## What you have to do
Please transcribe only the lines between the one containing "1093x555 pixels. Task: Select" and the end of the records, both ends included, exactly as written; skip every picture.

(Excerpts from a dataset)
......
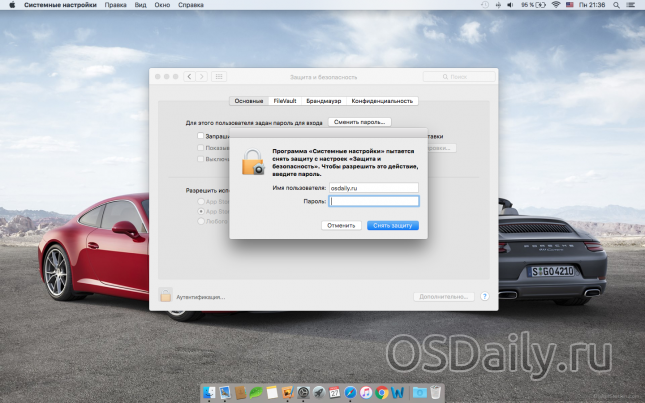Open iTunes in the dock
The image size is (645, 403).
click(367, 392)
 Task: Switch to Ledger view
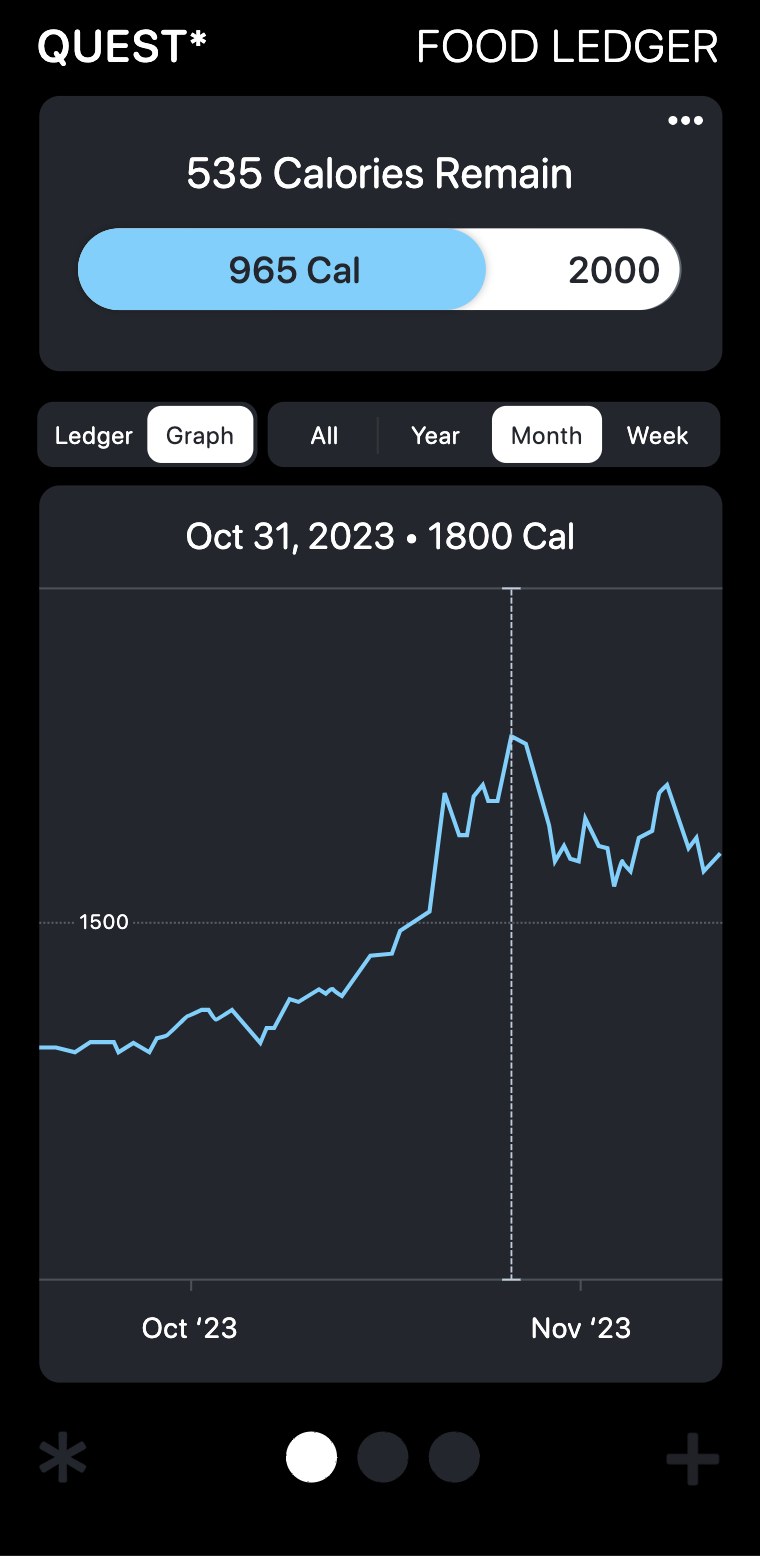pos(94,436)

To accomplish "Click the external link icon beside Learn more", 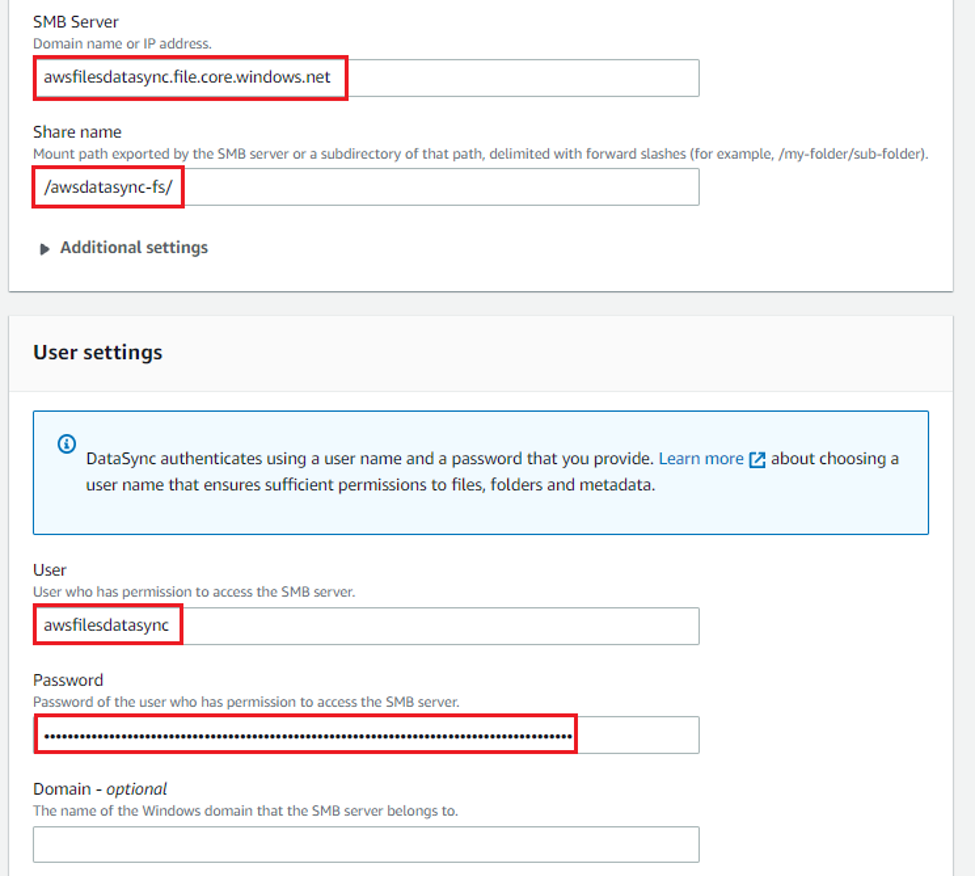I will [757, 459].
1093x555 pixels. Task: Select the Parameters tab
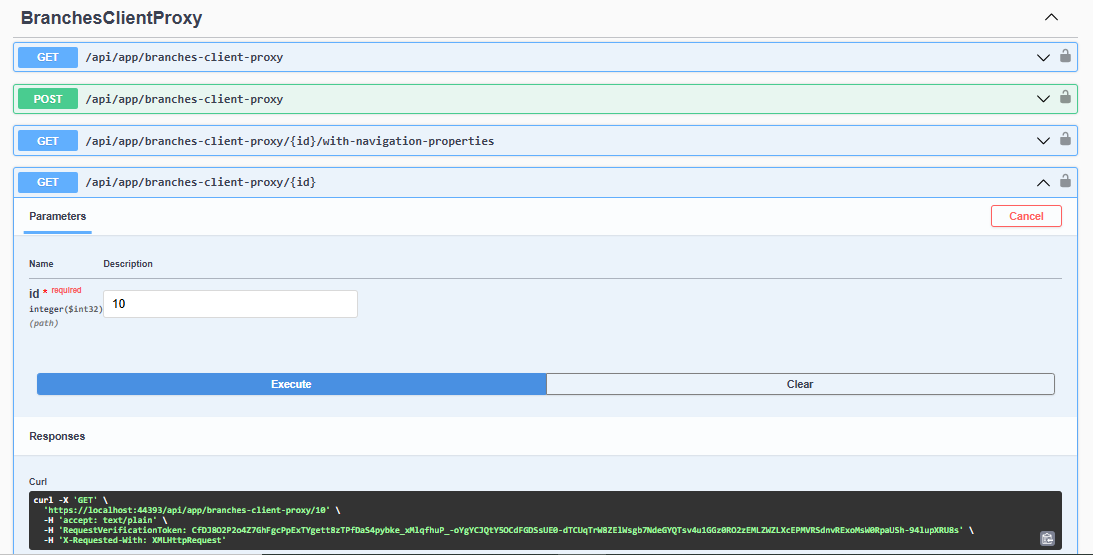58,216
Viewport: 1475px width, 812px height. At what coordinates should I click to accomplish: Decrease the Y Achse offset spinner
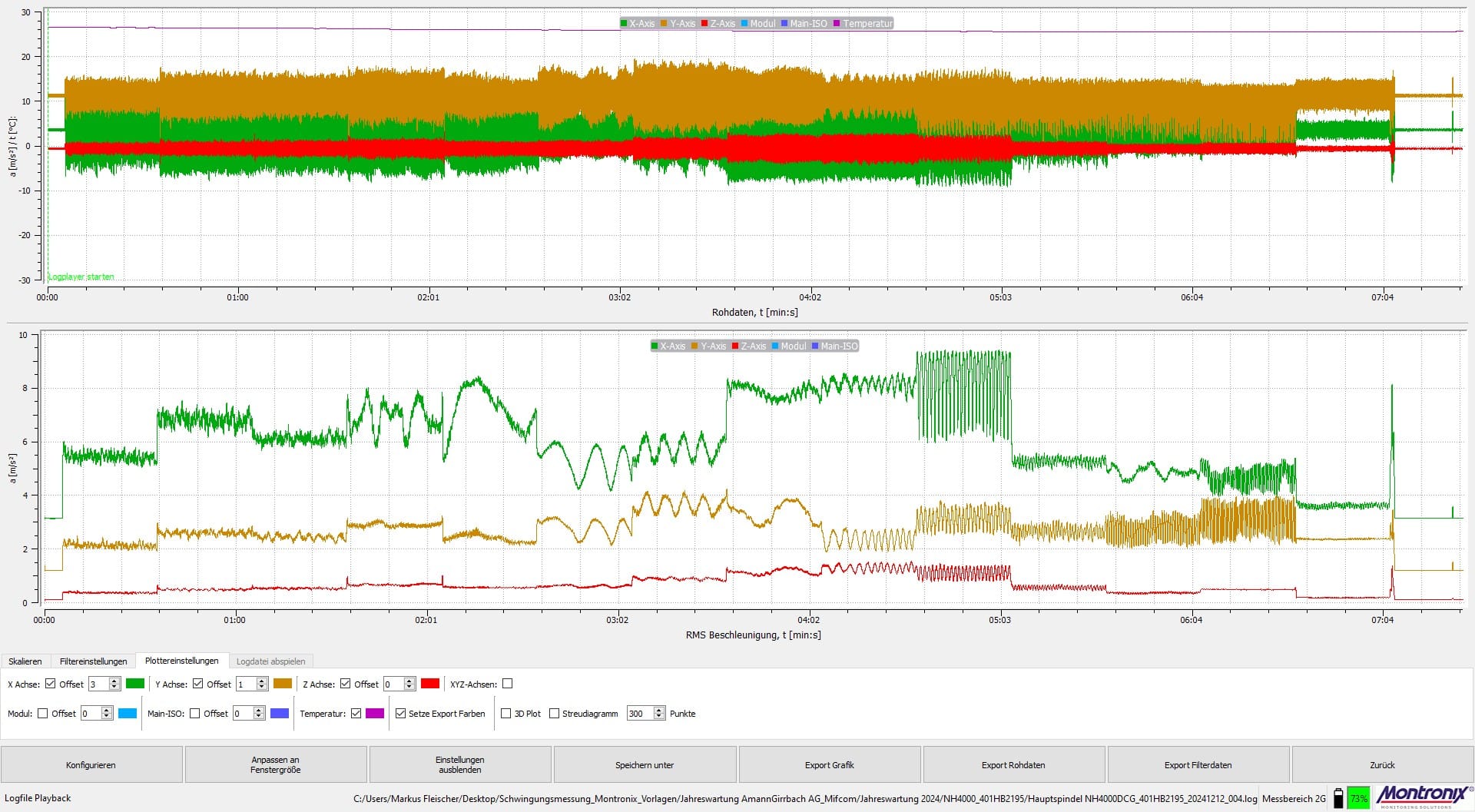pos(262,687)
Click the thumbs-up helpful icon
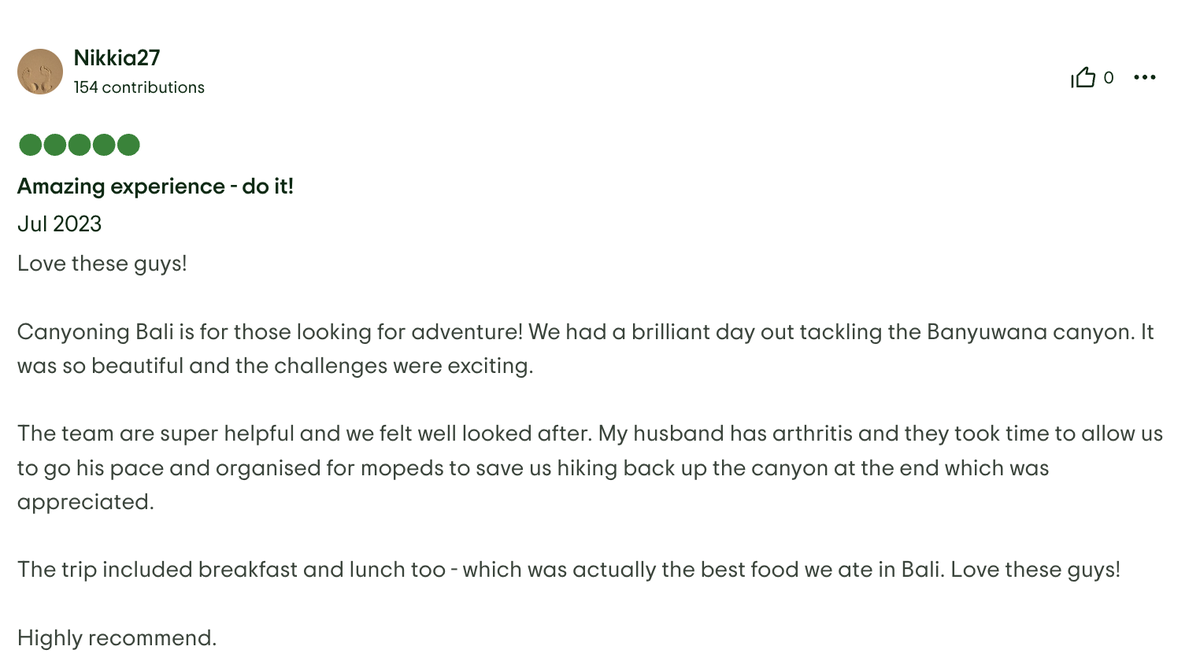The image size is (1200, 661). (1083, 78)
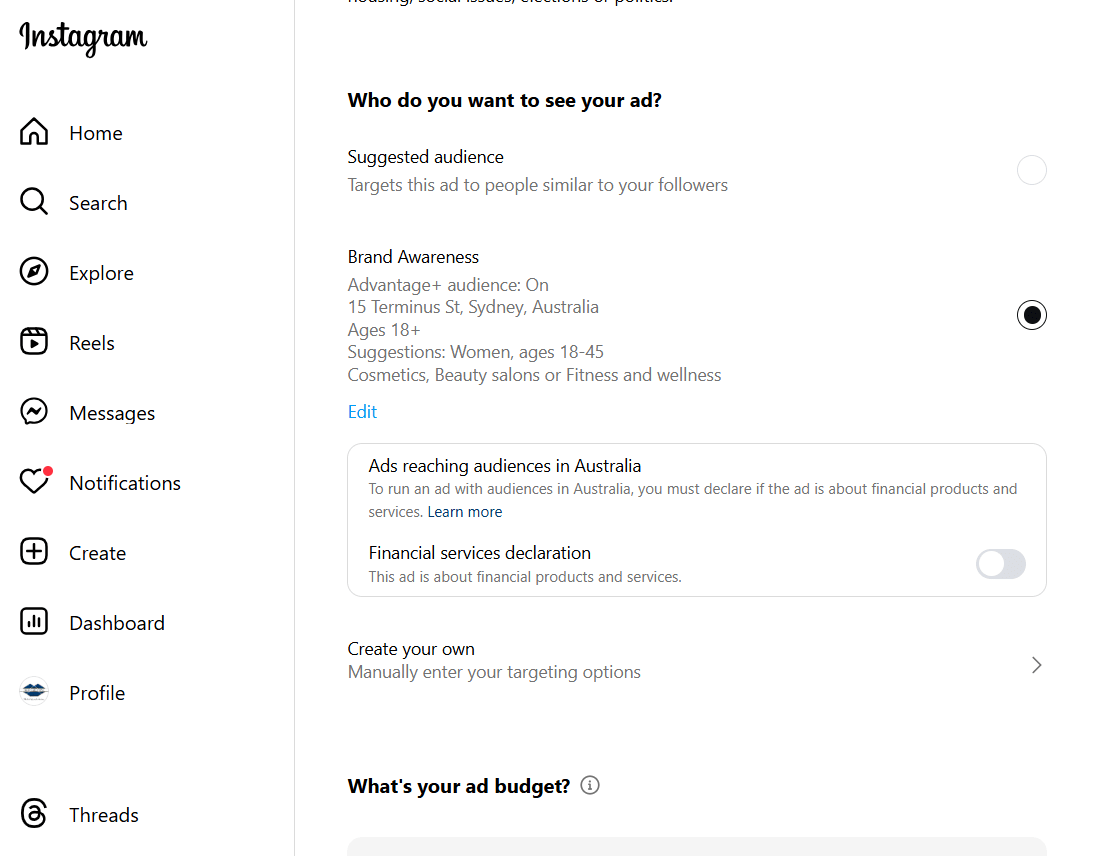Open the Messages messenger icon
Viewport: 1100px width, 856px height.
[x=34, y=412]
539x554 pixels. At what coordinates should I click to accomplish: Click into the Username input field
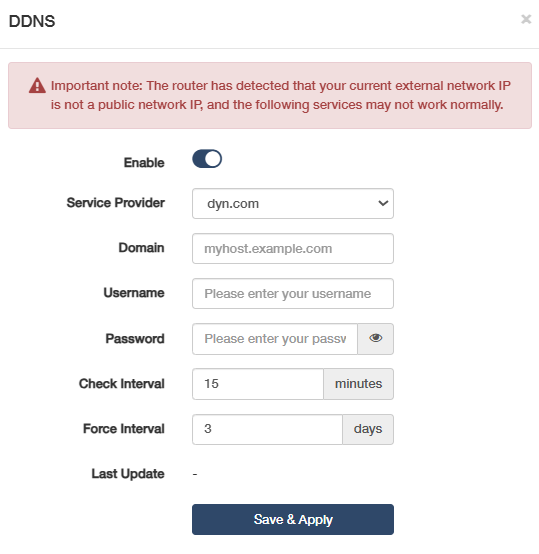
......
## Reply
1093x555 pixels. Task: Select the Parameters tab
58,216
Viewport: 1475px width, 812px height. At what coordinates should I click to accomplish: Decrease the Y Achse offset spinner
pos(262,687)
Click the thumbs-up helpful icon
The image size is (1200, 661). (1083, 78)
Open the Messages messenger icon
Viewport: 1100px width, 856px height.
[x=34, y=412]
539x554 pixels. At what coordinates should I click to accomplish: Click into the Username input field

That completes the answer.